* [Stored data entries]:

----------

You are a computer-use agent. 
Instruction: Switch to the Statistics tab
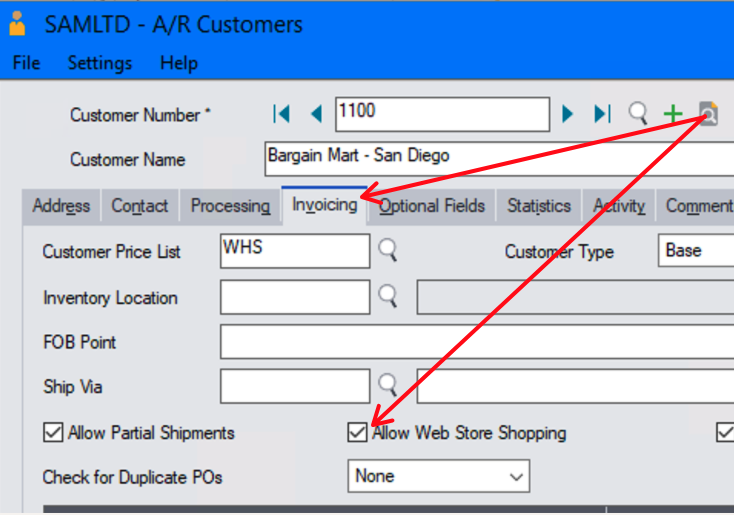pos(538,206)
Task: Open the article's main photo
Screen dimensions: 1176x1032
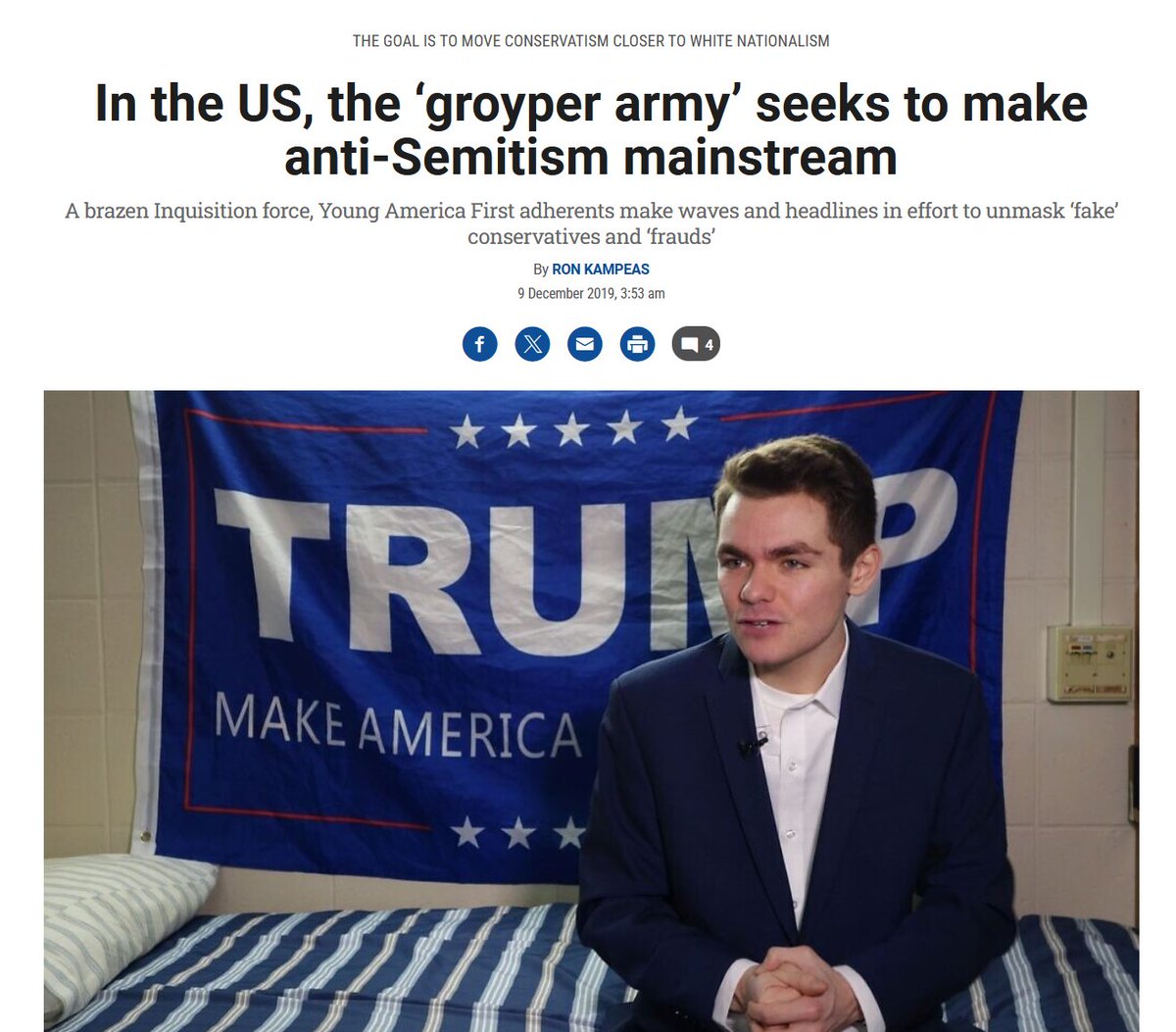Action: [x=591, y=711]
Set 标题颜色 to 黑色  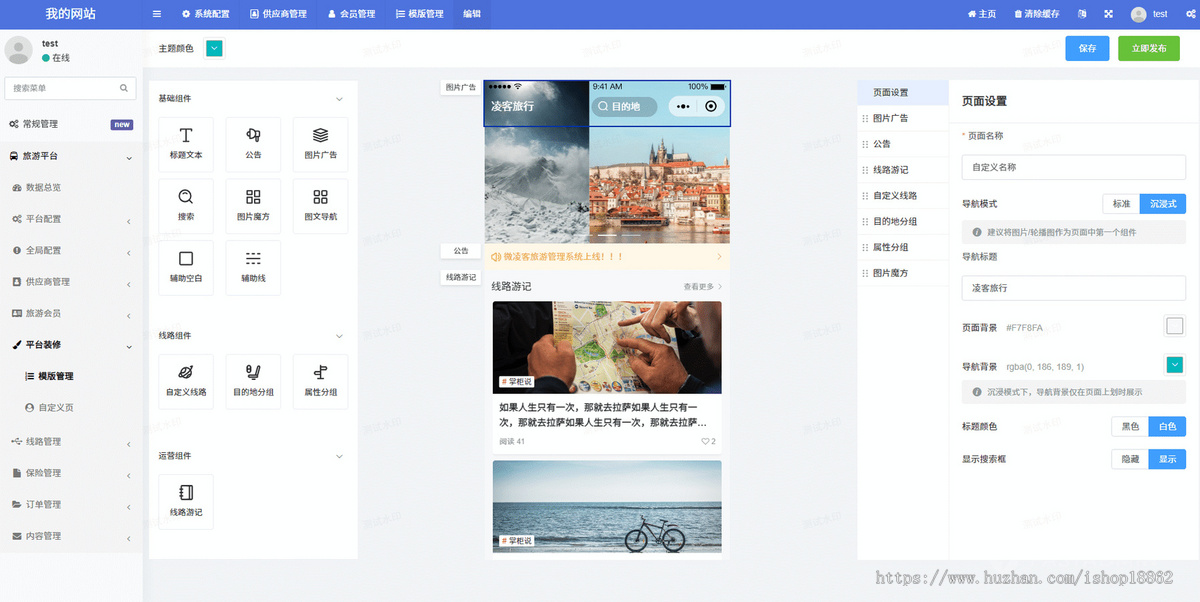click(x=1129, y=425)
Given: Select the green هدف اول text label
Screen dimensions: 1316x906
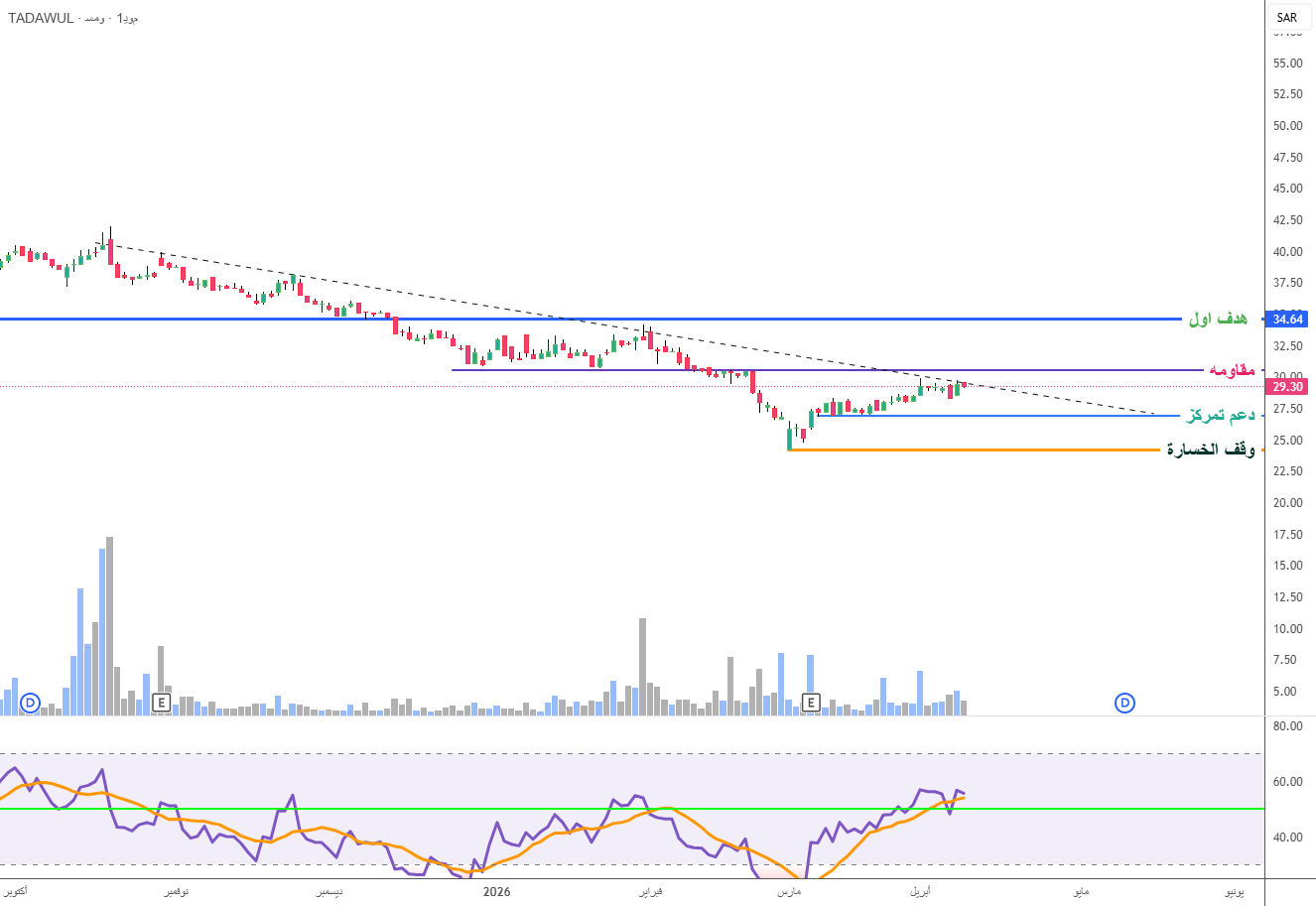Looking at the screenshot, I should pos(1218,319).
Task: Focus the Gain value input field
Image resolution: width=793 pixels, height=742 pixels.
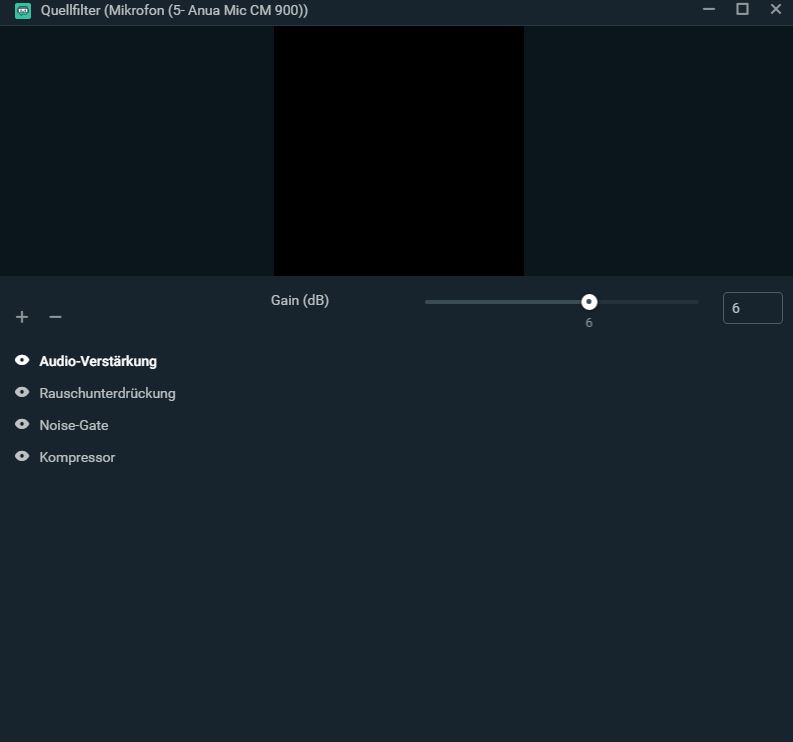Action: click(x=752, y=308)
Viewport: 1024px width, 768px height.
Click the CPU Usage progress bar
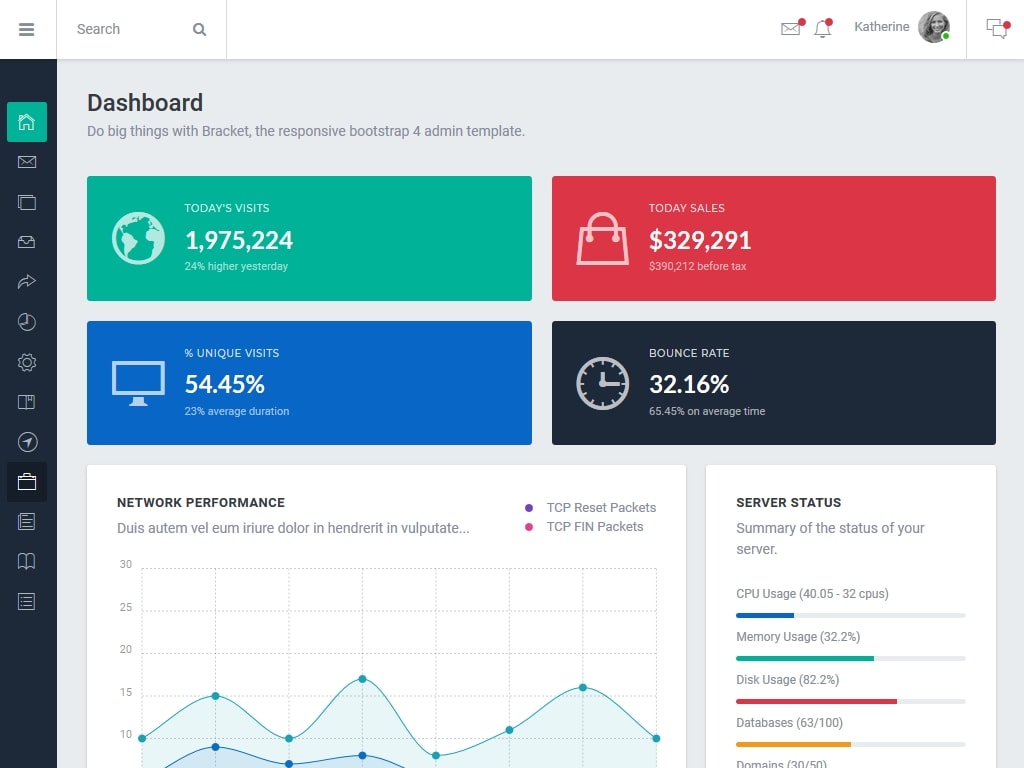pos(850,615)
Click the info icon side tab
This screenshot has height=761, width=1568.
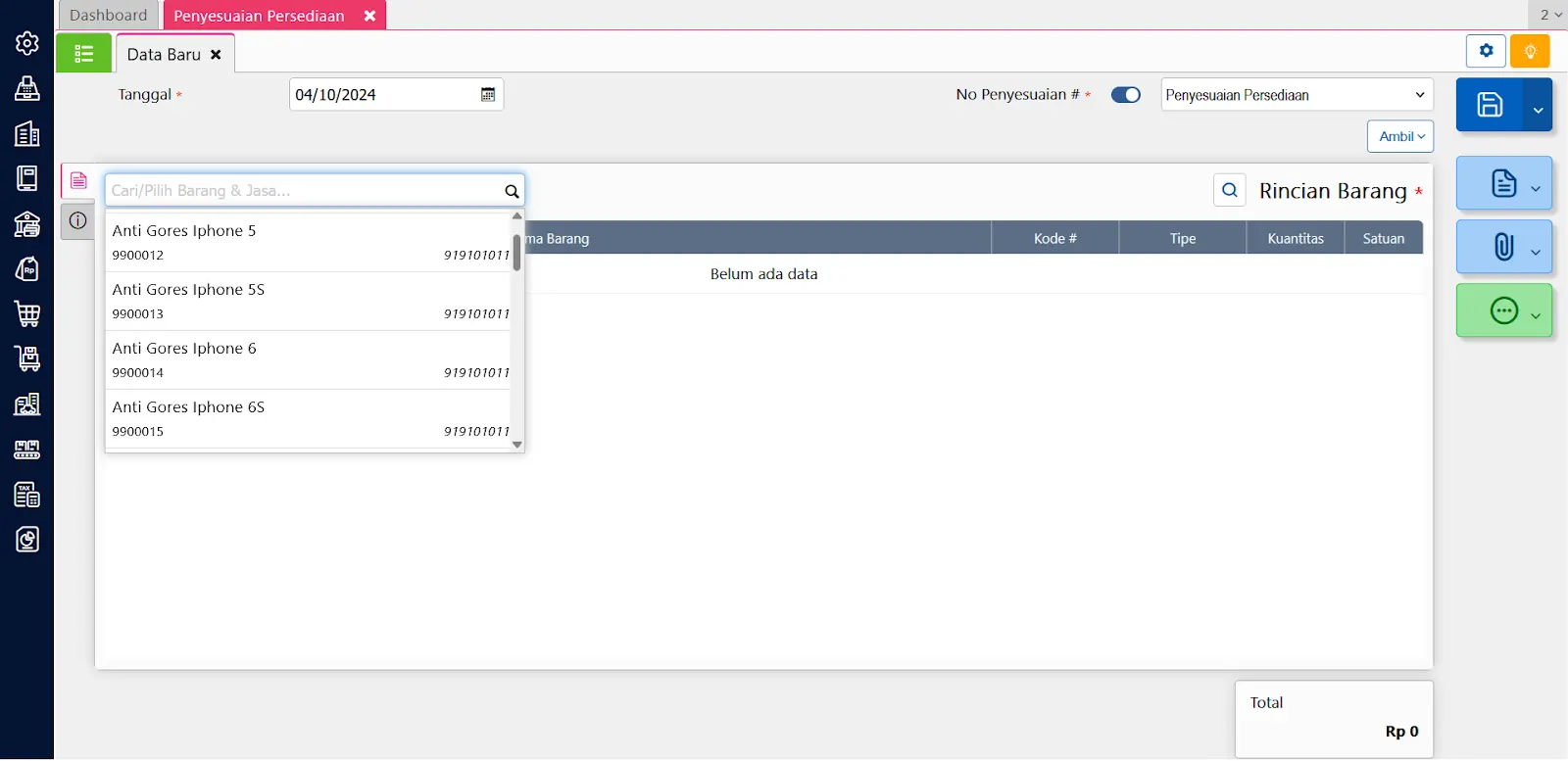click(x=78, y=221)
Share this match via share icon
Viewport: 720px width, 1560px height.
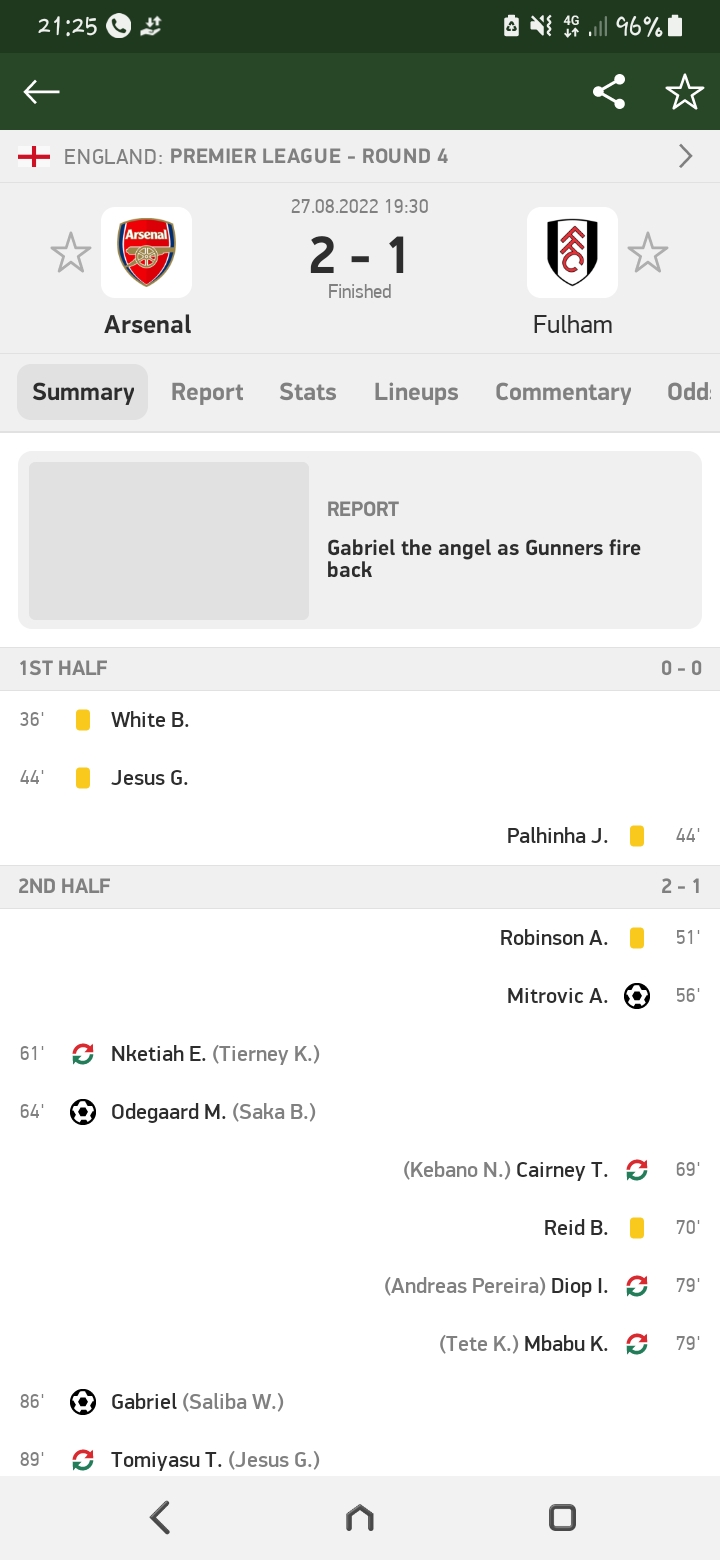click(608, 92)
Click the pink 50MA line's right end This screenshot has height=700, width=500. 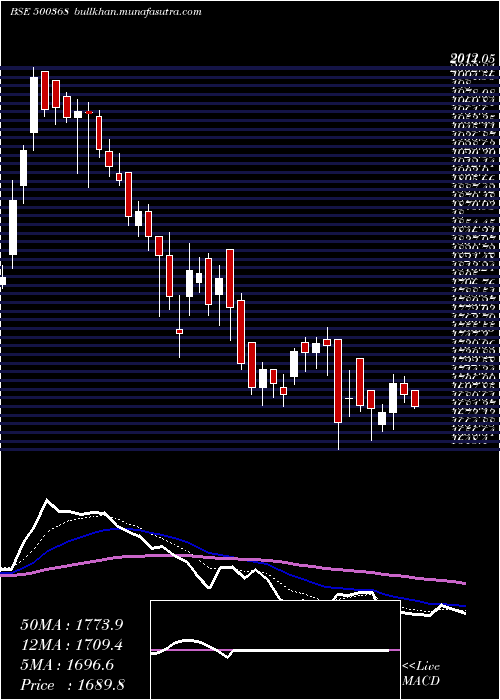pyautogui.click(x=464, y=583)
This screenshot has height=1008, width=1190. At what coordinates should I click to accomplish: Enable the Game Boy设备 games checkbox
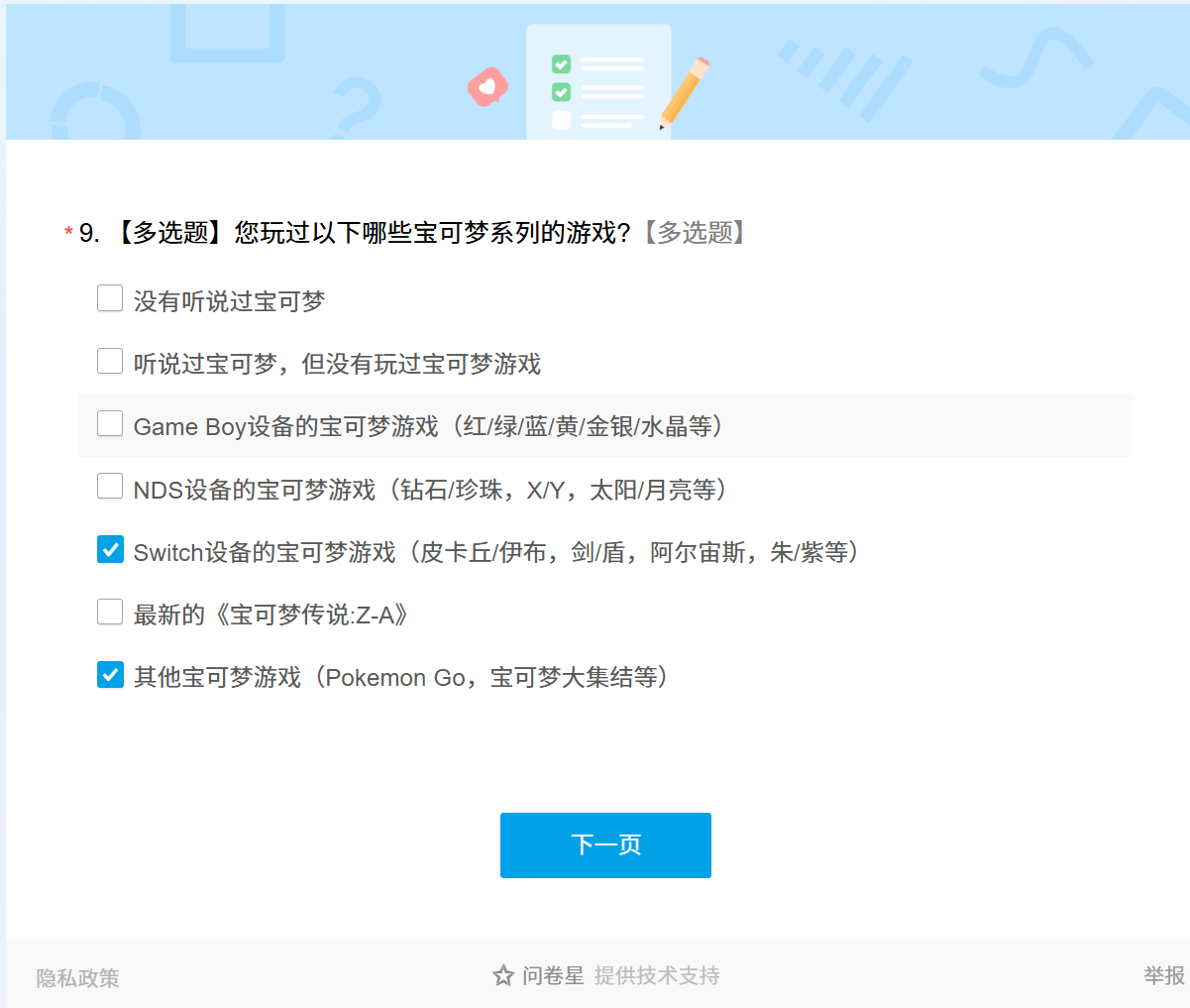110,424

----------

* [How to complete this task]:
Give an exact copy of the line containing "This screenshot has height=1008, width=1190." and every line after it through the end of the entries. Pictures are to be dropped.

* [Exercise answer]:
This screenshot has height=1008, width=1190. At what coordinates should I click to accomplish: Enable the Game Boy设备 games checkbox
110,424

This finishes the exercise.